Wednesday, May 27, 2009

"Did someone leave a voicemail while I was fainting?"

We've had two medical setbacks while attempting to get the multiple layers of stubborn, aged, and weathered oil-based paint off of our 114-year old house.

The first was a stubborn little paint chip that somehow made it's way through my face shield and industrial-strength battle goggles, directly into the upper reaches beneath my right eyelid. No amount of flushing or filling would get that sucker out and about the time my eye had swollen up to the point that I no longer had the double eyelid so coveted by those of my race, I relinquished control of my retinal area to a trained O.D.

In a matter of seconds the good O.D. F.A.A.O. had flipped up both eyelids while scanning for errant paint chips, and swabbed a good deal of the coating my house laughable called paint out from my corneal crevices.

Ahh, much better. On to the local hardware shop for some tighter fitting goggles.

The second medical issue was a doozie. Check it out.


That's Wifey's ankle bone, which is NOT currently connected to her shin bone.

She took a tumble off our back stairs while carrying a paint try and roller full of BullsEye 1-2-3 Primer. Actually she stepped the wrong way on a tin jell-o mold that had been embedded in the dirt for several years after it somehow migrated from our sandbox to the dirt area around the steps.

But the trip to emergency wasn't the highlight of this tragic event.

Nope, it was Wifey's heroic army crawl across the backyard, up the steps she had just fallen down, through the breakfast room, into and across the mudroom floor, finally emerging out the side porch door wherein she could finally attract my attention with some well placed screams of agony and succor that gets her name into the Annals of Heroic Endeavors.
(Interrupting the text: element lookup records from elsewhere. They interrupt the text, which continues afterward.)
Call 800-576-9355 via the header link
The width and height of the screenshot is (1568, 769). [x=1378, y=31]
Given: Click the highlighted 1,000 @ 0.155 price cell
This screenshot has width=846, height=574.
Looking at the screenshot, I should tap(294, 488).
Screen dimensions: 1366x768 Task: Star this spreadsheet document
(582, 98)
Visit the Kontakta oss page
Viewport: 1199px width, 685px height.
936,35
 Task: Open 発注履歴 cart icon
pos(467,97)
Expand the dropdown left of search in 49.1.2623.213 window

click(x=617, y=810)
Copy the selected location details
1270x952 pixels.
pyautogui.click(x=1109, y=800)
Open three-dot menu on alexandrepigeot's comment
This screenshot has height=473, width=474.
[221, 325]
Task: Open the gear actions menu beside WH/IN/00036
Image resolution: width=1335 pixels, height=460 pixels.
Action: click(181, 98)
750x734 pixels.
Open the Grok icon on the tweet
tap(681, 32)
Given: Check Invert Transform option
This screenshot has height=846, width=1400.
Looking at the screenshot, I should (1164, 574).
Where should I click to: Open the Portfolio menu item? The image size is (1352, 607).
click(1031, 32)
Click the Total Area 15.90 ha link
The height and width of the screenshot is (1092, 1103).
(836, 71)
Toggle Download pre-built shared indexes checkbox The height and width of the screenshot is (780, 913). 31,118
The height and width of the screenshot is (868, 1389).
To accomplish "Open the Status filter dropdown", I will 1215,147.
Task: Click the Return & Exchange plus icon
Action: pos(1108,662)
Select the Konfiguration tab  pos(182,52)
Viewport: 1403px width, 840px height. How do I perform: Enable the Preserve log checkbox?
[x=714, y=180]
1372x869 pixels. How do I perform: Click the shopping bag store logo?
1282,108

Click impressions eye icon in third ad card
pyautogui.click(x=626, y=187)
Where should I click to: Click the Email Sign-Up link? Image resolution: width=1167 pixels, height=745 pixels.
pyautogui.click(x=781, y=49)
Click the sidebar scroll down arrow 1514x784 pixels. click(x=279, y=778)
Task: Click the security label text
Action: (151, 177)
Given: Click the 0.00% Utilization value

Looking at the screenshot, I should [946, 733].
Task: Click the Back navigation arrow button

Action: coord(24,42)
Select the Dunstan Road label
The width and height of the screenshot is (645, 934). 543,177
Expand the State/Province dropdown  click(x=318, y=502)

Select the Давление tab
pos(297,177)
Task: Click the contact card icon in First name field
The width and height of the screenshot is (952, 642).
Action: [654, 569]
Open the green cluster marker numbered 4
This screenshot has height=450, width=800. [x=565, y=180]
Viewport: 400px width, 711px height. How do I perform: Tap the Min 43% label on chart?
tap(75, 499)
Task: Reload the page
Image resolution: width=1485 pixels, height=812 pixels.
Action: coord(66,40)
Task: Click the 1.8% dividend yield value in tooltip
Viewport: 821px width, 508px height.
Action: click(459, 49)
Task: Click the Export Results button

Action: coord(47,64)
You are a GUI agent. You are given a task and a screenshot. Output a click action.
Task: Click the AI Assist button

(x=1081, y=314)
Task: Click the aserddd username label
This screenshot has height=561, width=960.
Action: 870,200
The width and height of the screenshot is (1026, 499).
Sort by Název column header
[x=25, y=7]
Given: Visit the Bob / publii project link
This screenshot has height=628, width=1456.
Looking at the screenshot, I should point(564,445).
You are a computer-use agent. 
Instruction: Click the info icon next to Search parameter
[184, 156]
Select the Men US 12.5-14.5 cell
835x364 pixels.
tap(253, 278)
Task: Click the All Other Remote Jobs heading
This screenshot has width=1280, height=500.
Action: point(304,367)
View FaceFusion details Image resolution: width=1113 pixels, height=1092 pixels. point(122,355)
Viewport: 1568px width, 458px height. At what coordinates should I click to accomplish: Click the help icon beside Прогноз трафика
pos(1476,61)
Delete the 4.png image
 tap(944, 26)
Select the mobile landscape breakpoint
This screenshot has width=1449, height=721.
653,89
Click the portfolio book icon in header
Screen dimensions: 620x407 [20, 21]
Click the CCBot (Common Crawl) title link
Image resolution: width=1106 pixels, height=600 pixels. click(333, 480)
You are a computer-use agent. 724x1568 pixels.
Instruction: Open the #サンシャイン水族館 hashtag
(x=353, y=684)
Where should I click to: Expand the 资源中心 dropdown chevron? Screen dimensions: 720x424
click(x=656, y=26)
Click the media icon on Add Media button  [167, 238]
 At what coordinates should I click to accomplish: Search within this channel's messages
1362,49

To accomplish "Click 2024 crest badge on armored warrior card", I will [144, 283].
See, I was on the other side of the house, next to the roaring air conditioner fan unit, grinding away on the walls, my head fully encased in shielding and ear plugs.

Couldn't hear a blasted thing.

Doc says the x-rays were bad. Two breaks he could see, but the D.O. Ortho guy were heading to tomorrow will take a better set and be able to determine if surgery is necessary, if Wifey has a bone pin in her future, and when this blessed event will take place.

In the meantime, she's hobbling around on a set of ancient borrowed crutches, downing generic oxycodone like it's Pez candy (the yummy purple ones) and trying to get her work done from within the confines of our queen size bed.

Back at the ranch, the girl's are out of school for summer break, the barren exterior of the house beckons me with every clapboard sigh, and all those cycling rides that Wifey was planning on for this summer will have to go on without her.

Oh, and the quote that begins today's blog post? An actual utterance from Wifey the last time she got up to answer the call of nature and had to be helped back to bed when the ringing-of-the-ears and glistening-o'-the-forehead almost got the better of her.

And the phone keeps ringing as the dancers danced.

4 comments:

LB said...

She'll do anything to get out of painting. Should I call just to mess with her?

gorockets! said...

Looks very similar to one of my breaks. Fortunately, that one didn't require surgery-just careful splinting/casting. Something about the big toe but I had some of the yummy purple pills too so it's all kind of a blur. Get well soon!

Patience said...

Youch!!

Route66News said...

Crawling all that way on a busted ankle ...

... Now you know why Okies are considered to be so tough.